> **SELECTED EXTRACT**

————

Reviewed by Bob Bonner

March 20, 2022

 


Wounds of War:  How the VA Delivers Health, Healing, and Hope to the Nation’s Veterans by Suzanne Gordon. (Cornell University Press, 2018, 464 pages.)


 

Suzanne Gordon has written a blasphemous four-hundred-page book that extols the virtues of a health care system based on need, instead of greed. She demonstrates the superiority of the Veterans Health Administration (VHA) provision of patient care compared to a private, fee-for-service model that suffers from fragmentation, unaccountability, uncontrolled cost, and the absence of care coordination.

Gordon makes her case by citing numerous studies by Rand Corporation and other investigators, and by using personal observation and interviews with veterans, VA staff, representatives of the health care union representing most VA workers (American Federation of Government Employees), people in the  VA Central Office, members of Congress, and representatives of Veterans Service Organizations. As a former VA registered nurse and local union official I don’t believe there are many people that know more about the functioning of the VA than the author who has spent five years studying its work.

She begins with a short history of the VA but quickly advances to documenting the metamorphosis of a system once mired in bureaucracy and stagnation but now transformed into a dynamic innovator of care that consistently outperforms its private sector counterpart in both cost and patient outcomes. That kind of performance did not go unnoticed by those making their fortunes off private sector care.  They quickly organized an army of sixteen conservative lobbying groups to demand the “immediate privatization’ of VHA. Most of the players had received Koch Brothers’ money and they hired former Florida Congressman, Jeff Miller, an old Tea Partier and enemy of VA care, to peddle their case.

Nobody was more disappointed in VA excellence than President George W. Bush (2001-2009) who went after the agency with a vengeance characterized by locking Priority Eight veterans out of the system, and by implementing co-pays, which his administration knew would drive many veterans away. Bush’s attack extended to having Rep. Christopher Smith, R-NJ, removed as Chairman of the House VA committee because he balked at signing off on the president’s anemic VA appropriation.

Ms. Gordon highlights the integration of teamwork into Primary Care, which has been called the” most significant improvement in primary care in the last decade.”  She describes it  as “primary care as it should be” entailing comprehensiveness, continuity, and concern for the entire patient rather than a single organ system. She writes glowingly of VHA work with blind rehab aimed at helping veterans to function, use prosthetics, manage chronic pain, cope with spinal cord injuries, eldercare  and end of life issues, not to speak of  its missions of teaching, research, clinical care, and emergency preparedness. Sections on mental health care and PTSD (Post Traumatic Stress Disorder) describe incredible strides in those fields.

————

> **PROVIDED DATA**
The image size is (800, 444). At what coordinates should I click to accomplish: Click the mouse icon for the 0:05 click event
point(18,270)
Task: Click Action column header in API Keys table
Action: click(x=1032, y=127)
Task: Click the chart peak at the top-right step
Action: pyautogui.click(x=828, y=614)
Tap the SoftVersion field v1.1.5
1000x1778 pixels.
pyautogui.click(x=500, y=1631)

————

> **TASKS TO COMPLETE**
- A) Copy the book review from "March 20, 2022" up to and including "2018, 464 pages.)".
- B) According to the book review, how many conservative lobbying groups were organized to demand the privatization of VHA?
Work only from the book review, not from the entries.

> **TASK-BY-TASK OUTPUTS**
- A)
March 20, 2022

 


Wounds of War:  How the VA Delivers Health, Healing, and Hope to the Nation’s Veterans by Suzanne Gordon. (Cornell University Press, 2018, 464 pages.)

- B) Sixteen.